White Southern Unionists willing to endorse and defend Abraham Lincoln's leadership and policies played a key role in this vision of deliverance, as a vanguard who could help lead other Southerners into the light.  Men such as Cassius Clay of Kentucky, Andrew Jackson Hamilton of Texas, Edward Gantt of Arkansas, and Andrew Johnson of Tennessee loomed large in Northern politics as symbols of Southern deliverance.  As the head of the “Richmond Underground,” Van Lew too became such a symbol.  As George Sharpe, Union chief of military intelligence for the Army of the Potomac, put it, “for a long, long time, [Van Lew] represented all that was left of the power of the U.S. government in the city of Richmond.” 

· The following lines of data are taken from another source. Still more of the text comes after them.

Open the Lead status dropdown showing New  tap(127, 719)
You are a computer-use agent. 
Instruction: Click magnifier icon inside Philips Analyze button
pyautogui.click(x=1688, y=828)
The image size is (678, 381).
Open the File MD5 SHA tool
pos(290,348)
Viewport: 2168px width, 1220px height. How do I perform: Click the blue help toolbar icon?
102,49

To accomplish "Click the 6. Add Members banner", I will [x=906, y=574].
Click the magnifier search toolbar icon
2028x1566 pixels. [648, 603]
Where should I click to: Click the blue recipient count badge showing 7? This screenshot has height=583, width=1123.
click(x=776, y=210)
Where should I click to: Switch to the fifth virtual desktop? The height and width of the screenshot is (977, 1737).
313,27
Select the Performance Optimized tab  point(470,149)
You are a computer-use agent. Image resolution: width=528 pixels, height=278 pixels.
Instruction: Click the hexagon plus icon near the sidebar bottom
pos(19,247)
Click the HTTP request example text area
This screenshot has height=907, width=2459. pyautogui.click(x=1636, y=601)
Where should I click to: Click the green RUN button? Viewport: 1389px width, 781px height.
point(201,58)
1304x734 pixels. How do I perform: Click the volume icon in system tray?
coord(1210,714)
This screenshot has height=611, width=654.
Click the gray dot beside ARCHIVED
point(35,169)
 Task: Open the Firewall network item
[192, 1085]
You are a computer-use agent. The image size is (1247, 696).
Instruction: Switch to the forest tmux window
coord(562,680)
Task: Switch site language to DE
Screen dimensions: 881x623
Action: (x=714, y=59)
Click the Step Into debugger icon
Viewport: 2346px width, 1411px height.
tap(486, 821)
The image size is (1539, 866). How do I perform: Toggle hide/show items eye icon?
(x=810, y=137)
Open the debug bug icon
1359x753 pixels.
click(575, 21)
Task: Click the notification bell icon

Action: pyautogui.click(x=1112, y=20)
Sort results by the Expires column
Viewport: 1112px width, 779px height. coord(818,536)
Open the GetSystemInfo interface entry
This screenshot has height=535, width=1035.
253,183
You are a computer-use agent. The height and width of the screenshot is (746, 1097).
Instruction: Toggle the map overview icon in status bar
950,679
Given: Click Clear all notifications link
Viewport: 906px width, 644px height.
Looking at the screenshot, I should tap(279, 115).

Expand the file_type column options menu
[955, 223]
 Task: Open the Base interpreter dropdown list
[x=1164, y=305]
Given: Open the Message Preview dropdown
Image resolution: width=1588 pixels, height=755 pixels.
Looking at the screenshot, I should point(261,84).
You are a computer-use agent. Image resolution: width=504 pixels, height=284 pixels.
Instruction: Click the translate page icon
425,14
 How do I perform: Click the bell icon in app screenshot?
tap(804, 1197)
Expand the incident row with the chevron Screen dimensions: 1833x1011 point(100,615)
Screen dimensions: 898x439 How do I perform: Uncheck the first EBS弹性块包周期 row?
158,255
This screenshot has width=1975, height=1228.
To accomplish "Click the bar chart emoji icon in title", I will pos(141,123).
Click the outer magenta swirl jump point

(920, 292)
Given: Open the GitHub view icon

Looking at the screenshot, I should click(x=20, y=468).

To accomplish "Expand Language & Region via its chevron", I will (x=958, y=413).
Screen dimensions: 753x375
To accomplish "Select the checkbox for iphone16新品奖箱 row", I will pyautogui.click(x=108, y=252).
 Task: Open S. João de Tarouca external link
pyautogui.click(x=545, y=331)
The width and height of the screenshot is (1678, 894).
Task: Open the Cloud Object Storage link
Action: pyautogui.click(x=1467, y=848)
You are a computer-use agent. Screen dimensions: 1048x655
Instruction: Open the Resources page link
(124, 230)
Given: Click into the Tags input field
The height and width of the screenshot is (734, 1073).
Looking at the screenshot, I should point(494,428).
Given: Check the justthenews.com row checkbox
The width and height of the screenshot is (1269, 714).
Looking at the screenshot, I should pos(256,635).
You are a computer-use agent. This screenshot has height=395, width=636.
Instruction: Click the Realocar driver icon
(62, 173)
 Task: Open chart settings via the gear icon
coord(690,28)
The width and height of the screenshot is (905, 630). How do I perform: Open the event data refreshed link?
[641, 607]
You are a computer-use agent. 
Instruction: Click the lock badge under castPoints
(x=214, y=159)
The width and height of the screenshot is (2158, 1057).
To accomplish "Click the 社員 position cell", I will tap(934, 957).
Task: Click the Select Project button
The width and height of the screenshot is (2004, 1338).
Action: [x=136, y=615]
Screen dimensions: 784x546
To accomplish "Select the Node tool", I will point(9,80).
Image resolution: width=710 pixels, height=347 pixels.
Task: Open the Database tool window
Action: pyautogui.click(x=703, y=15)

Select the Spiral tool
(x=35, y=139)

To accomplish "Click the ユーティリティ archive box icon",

When Federal troops entered Richmond in April 1865 Van Lew felt it a personal vindication. "Oh, army of my country," she confided to her journal, "how glorious was your welcome!"  But the postwar era brought further struggles and deep disappointments.  Reconstruction exposed the fault lines among white Southern Unionists, pitting the small number of progressives such as Van Lew, who supported the Radical Republican program of black civil rights, against reactionaries such as President Andrew Johnson, who accepted emancipation but rejected black suffrage and racial equality.  Van Lew had a season of influence during Congressional Reconstruction, when President U.S. Grant appointed her postmaster of Richmond, and she used that influence to promote civil rights and woman suffrage.  But her political enemies gradually drove her out of office, charging that she was too radical, and mentally unstable.  As ex-Confederates recaptured Southern politics, the complex story of the wartime divisions among Southern whites was overshadowed by the ritual glorification of the Lost Cause.

Van Lew’s life raised the question:  Who counts as a Southerner? The stakes of the question were high.  Defenders of slavery had long argued that the only “real” Southerners were those who upheld the dominant proslavery political orthodoxies of the region; anyone who dissented was by definition an outsider.  Van Lew objected to the Lee statue because it sent an unmistakable message to Richmond’s African Americans and to their small number of white allies that they must remain on the margins of Southern politics.  Van Lew’s 1891 lament about the Lee statue echoed that of John Mitchell, Jr., editor of the leading black newspaper in Virginia, the Richmond Planet.  In a May 31, 1890 editorial on the Lee unveiling—entitled “What It Means”—Mitchell asserted that Confederate memorialization “fosters in this Republic, the spirit of Rebellion and will ultimately result in handing down a legacy of treason and blood.”  This was a plea for justice and recognition for those Southerners who chose patriotism over treason during the Civil War, and progress over reaction in its aftermath. The South’s Confederate statues obscured the region’s political diversity, and still do.